** WORK TO BE COMPLETED **
Please write out only the lines running from the one with "You are a computer-use agent." through the last line of the listing, each exactly as given.

** DATA RECORDS **
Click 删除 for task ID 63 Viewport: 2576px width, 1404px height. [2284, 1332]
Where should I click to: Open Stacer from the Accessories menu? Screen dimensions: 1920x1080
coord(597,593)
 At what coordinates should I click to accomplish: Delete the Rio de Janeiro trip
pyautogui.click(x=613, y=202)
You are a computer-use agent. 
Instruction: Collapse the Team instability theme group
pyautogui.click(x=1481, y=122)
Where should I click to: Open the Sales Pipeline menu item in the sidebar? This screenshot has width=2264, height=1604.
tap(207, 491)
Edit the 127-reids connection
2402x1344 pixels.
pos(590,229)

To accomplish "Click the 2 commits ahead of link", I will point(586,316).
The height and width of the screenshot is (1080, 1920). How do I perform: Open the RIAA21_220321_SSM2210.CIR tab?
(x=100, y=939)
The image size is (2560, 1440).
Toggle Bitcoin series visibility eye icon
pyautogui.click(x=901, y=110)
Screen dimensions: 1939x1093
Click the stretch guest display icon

** SOLUTION TO THE PROBLEM **
You are a computer-use agent. 
Instruction: Collapse the Team instability theme group
pyautogui.click(x=1481, y=122)
Where should I click to: Open the Sales Pipeline menu item in the sidebar? This screenshot has width=2264, height=1604.
tap(207, 491)
Edit the 127-reids connection
2402x1344 pixels.
pos(590,229)

To accomplish "Click the 2 commits ahead of link", I will point(586,316).
The height and width of the screenshot is (1080, 1920). How do I perform: Open the RIAA21_220321_SSM2210.CIR tab?
(x=100, y=939)
The image size is (2560, 1440).
Toggle Bitcoin series visibility eye icon
pyautogui.click(x=901, y=110)
Screen dimensions: 1939x1093
Click the stretch guest display icon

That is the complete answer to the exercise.